Mais contrairement à l’an dernier, la pandémie est venue ostensiblement compliquer les choses. Un autre défi qu’il a fallu surmonter. Le Super Bowl s’est déroulé à Tampa Bay cette année et la Floride recensait dans la dernière semaine une moyenne d’environ 8000 nouvelles infections à la COVID-19 par jour.

« On fait hyper attention au Canada en termes de santé publique. Et là, on envoie trois personnes en Floride, où ils ont une approche très différente. On avait des équipes de back-up, mais l’équipe sur place [pendant 18 jours] ne voulait surtout pas attraper la COVID-19. La NFL, ce sont des pros, tout est bien géré et respecté. Mais dans l’hôtel, quand tu as 20 personnes au bar qui ne portent pas de masques, tu te dis que ce n’est pas la même réalité. »

Innover pour exister

PHOTO MARK J. REBILAS, USA TODAY SPORTS

PixMob a collaboré avec les équipes de création du Super Bowl et de The Weeknd, à qui ils ont soumis leurs idées.

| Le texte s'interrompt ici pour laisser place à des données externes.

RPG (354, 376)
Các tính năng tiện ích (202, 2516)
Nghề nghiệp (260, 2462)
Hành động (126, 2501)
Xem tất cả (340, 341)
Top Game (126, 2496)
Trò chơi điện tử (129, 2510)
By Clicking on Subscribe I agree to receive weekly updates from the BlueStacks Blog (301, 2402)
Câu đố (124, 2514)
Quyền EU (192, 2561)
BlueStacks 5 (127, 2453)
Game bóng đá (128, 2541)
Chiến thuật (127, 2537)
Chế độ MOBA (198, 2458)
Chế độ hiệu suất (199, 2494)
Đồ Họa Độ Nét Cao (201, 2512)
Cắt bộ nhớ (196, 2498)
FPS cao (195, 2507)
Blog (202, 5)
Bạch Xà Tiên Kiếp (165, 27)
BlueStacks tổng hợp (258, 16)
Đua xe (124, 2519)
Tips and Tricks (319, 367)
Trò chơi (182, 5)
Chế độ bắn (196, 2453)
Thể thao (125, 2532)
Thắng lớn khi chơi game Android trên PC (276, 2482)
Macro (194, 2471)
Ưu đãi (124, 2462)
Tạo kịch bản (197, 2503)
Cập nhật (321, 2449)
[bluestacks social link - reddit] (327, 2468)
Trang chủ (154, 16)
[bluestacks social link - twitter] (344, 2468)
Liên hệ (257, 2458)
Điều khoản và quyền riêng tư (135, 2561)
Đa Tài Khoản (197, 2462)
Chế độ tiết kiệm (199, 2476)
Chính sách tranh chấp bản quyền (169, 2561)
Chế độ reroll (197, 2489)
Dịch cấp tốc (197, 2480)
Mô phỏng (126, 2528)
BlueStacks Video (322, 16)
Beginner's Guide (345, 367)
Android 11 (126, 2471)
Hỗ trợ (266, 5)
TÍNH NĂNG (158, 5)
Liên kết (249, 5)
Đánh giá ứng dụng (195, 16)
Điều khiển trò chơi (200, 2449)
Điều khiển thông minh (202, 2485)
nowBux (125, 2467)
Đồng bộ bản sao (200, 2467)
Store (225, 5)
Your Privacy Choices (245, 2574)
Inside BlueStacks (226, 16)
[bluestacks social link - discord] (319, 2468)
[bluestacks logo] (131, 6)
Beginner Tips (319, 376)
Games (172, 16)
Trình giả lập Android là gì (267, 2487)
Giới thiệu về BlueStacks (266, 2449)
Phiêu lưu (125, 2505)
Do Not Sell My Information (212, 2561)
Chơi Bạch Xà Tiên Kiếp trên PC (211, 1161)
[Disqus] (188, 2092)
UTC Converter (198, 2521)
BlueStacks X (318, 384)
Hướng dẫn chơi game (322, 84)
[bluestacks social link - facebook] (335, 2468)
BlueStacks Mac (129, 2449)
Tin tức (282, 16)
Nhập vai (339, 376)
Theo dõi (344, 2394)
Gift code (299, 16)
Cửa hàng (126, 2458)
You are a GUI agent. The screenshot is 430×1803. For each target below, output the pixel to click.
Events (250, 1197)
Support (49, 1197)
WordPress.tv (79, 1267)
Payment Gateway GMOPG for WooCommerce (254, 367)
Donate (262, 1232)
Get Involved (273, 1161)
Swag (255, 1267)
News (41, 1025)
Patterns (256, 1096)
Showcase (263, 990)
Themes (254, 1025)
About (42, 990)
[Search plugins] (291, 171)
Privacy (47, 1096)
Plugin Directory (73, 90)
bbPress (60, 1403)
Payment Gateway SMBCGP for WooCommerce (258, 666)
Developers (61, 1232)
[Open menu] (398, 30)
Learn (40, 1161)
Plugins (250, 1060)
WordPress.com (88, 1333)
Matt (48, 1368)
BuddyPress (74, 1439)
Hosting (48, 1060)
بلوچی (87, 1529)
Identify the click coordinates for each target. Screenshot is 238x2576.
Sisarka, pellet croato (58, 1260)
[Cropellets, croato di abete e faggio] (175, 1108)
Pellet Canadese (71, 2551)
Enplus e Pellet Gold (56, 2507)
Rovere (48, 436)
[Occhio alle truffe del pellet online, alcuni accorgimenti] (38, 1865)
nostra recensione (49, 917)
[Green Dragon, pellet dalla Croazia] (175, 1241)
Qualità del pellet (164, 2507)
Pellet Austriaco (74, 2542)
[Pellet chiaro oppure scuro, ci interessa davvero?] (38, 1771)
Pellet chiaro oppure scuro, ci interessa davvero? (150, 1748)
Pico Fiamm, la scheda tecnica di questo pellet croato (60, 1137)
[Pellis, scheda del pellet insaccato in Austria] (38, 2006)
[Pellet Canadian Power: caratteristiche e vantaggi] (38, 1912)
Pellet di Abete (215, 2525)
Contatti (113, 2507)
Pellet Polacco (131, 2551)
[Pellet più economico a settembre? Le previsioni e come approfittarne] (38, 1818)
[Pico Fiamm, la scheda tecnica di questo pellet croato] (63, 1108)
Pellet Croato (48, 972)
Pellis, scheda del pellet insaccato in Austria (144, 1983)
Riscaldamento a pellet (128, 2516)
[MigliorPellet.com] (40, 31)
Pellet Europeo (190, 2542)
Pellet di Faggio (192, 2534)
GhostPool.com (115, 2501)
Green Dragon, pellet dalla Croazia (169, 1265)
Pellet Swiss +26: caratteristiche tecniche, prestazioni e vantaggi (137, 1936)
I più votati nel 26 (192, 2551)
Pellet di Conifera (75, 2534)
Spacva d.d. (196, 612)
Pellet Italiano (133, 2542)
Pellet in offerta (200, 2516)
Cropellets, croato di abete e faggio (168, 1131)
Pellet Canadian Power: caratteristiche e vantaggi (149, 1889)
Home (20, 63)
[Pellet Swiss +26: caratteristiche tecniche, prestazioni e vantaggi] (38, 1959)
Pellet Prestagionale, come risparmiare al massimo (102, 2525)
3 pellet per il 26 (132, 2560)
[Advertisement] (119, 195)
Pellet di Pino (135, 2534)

Le contrat du Super Bowl était particulièrement important cette année pour l’entreprise montréalaise, qui travaille surtout pour des concerts et autres évènements où les foules sont denses. « Oui, on a fait le Super Bowl, mais des évènements, il n’y en aura pas en 2021, à part, peut-être en fin d’année », lance Jean-Olivier Dalphond. PixMob a donc décidé de faire « un pivot », dit-il. « On ajoute une corde à notre arc et on travaille avec le secteur industriel maintenant. »

La compagnie a lancé Safeteams, un objet que les gens portent au travail et qui s’allume lorsque la distance de deux mètres n’est pas respectée. La technologie de PixMob permet aussi le traçage de contacts, tout en respectant la protection de la vie privée.

Et quand la pandémie sera enfin terminée, qu’on n’aura plus besoin de faire attention à nos déplacements et nos contacts ? « On pourra encore innover et s’en servir pour tracer des équipements, des palettes dans des entrepôts ou des véhicules sur une chaîne de montage. On pourra générer des données avec ça », répond Jean-Olivier Dalphond. Bref, des idées, PixMob en a encore plein.